WHAT THE TASK ASKS
Copy out the blog posts below word for word, from the first line to the last.
— BEGIN SOURCE TEXT —
Thursday, March 25, 2010

for I almost died yesterday...

<3

Sunday, March 21, 2010

sorry about the previous post. was rather vulgar.. and so off it goes (:

body getting weaker these few days .. no idea why either. all i know is i am very very very tired. puzzle is completing soon. left with some parts of the blue +yellow sky which is giving me a headache.. completing a 2k piece puzzle all alone is not easy. esp when i dont hv the time to sit down properly to concentrate on it. other than at night.. doing until 2+ 3+ and getting a split head the next morning for waking up early to start with vacuuming... still has lots to do at home. including packing my own clothes cupboard. it's in a mess, and there are new stuff coming in. mum is rushing me to take the insurance test. bro is going oversea. younger bro is gonna have his PSLE. new maid might be coming at least 2 weeks later.

no idea if it's obvious,
but i hope you can tell.
that there is already something wrong between us.
but even if you found out,
will you take action?

i need your help,
to stand up once again.
to face him all alone.
because i plan to tell him,
i love you.

<3

Monday, March 15, 2010

what i can give you may not be what you want to have..
-chan wan ting

gravity is not the cause of making people falling in love..
-nicolette lim

HAHAHA.

<3

Thursday, March 11, 2010

am i the cause of everything everytime?

<3

Tuesday, March 9, 2010

it's holiday!!
(yaya, i know i a bit wols.)
gonna spend my time wisely

was it my imagination?
i hope so.

life has been rather messy at home.
there are times of happiness.
and times of anger.
— END SOURCE TEXT —
— BEGIN ROWS —
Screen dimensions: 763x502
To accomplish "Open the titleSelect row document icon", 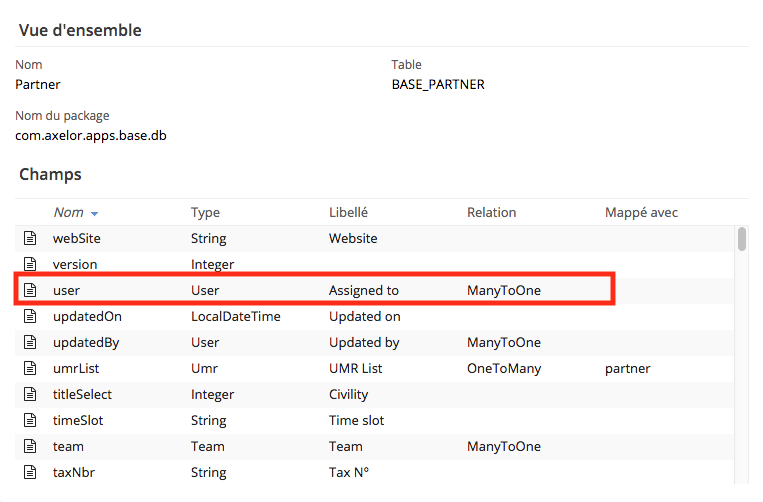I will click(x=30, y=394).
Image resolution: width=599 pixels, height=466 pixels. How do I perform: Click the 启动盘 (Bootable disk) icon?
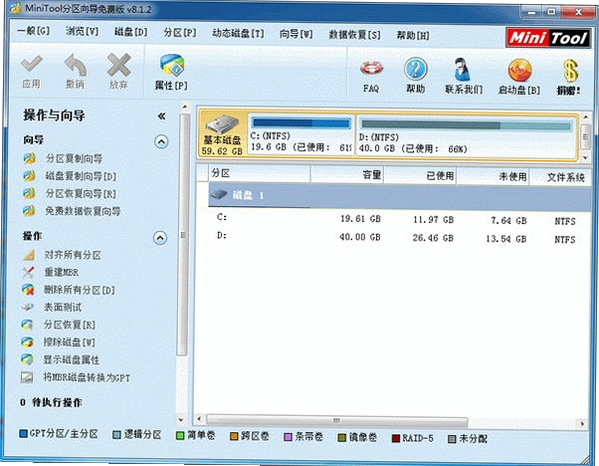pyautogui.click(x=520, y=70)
— END ROWS —
— BEGIN ROWS —
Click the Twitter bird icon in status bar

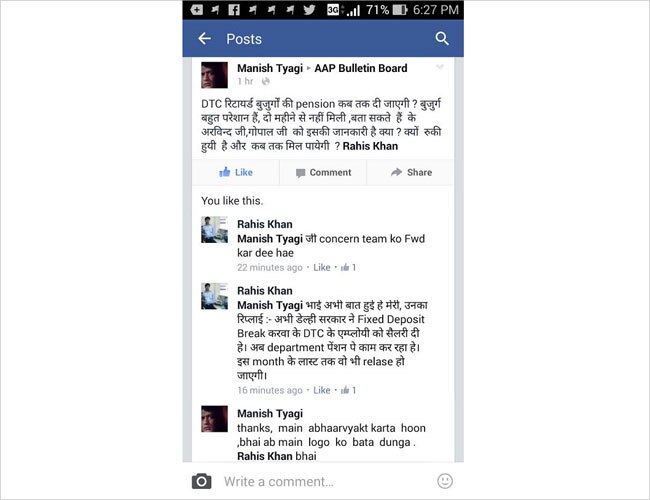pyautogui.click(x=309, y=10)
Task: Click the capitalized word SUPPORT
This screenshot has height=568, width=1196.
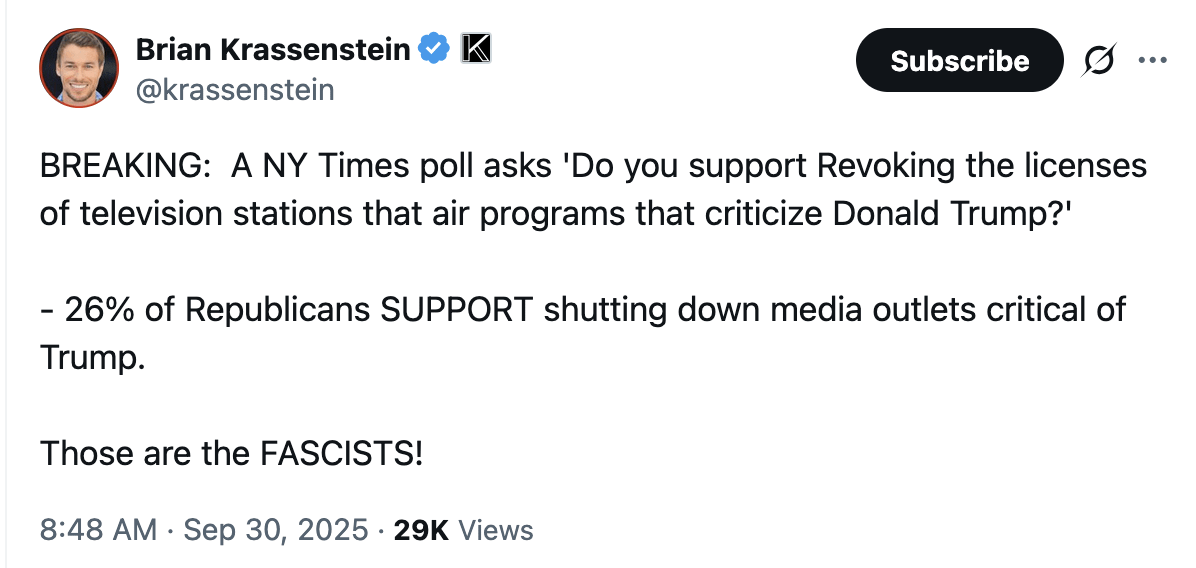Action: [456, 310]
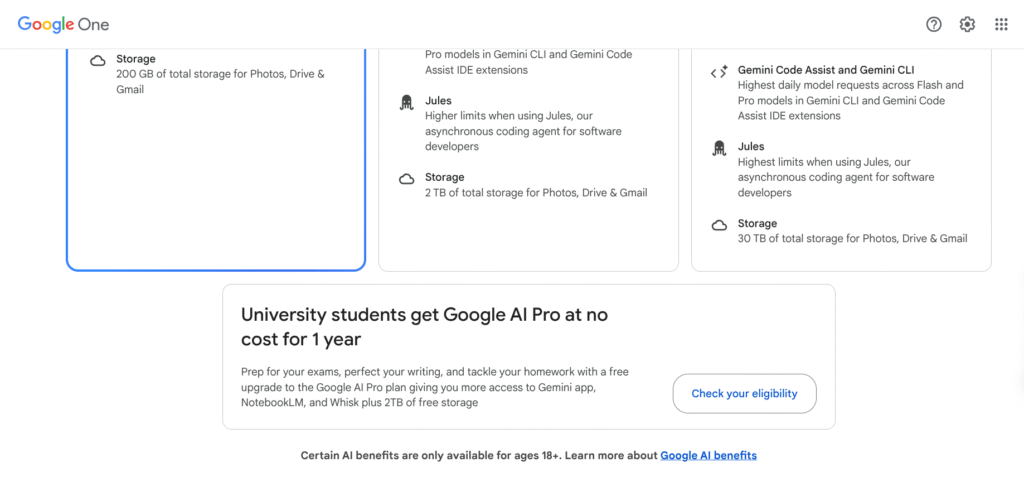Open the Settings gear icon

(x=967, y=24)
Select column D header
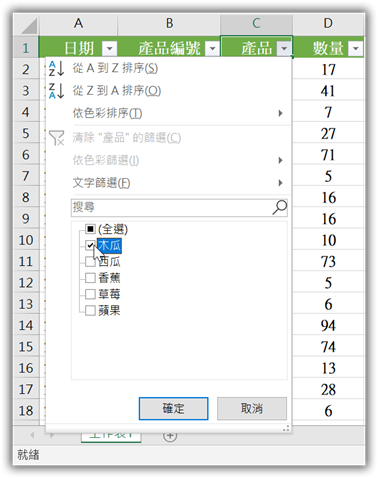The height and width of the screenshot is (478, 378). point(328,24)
— END ROWS —
OUTPUT OF THE TASK
Thursday, March 25, 2010

for I almost died yesterday...

<3

Sunday, March 21, 2010

sorry about the previous post. was rather vulgar.. and so off it goes (:

body getting weaker these few days .. no idea why either. all i know is i am very very very tired. puzzle is completing soon. left with some parts of the blue +yellow sky which is giving me a headache.. completing a 2k piece puzzle all alone is not easy. esp when i dont hv the time to sit down properly to concentrate on it. other than at night.. doing until 2+ 3+ and getting a split head the next morning for waking up early to start with vacuuming... still has lots to do at home. including packing my own clothes cupboard. it's in a mess, and there are new stuff coming in. mum is rushing me to take the insurance test. bro is going oversea. younger bro is gonna have his PSLE. new maid might be coming at least 2 weeks later.

no idea if it's obvious,
but i hope you can tell.
that there is already something wrong between us.
but even if you found out,
will you take action?

i need your help,
to stand up once again.
to face him all alone.
because i plan to tell him,
i love you.

<3

Monday, March 15, 2010

what i can give you may not be what you want to have..
-chan wan ting

gravity is not the cause of making people falling in love..
-nicolette lim

HAHAHA.

<3

Thursday, March 11, 2010

am i the cause of everything everytime?

<3

Tuesday, March 9, 2010

it's holiday!!
(yaya, i know i a bit wols.)
gonna spend my time wisely

was it my imagination?
i hope so.

life has been rather messy at home.
there are times of happiness.
and times of anger.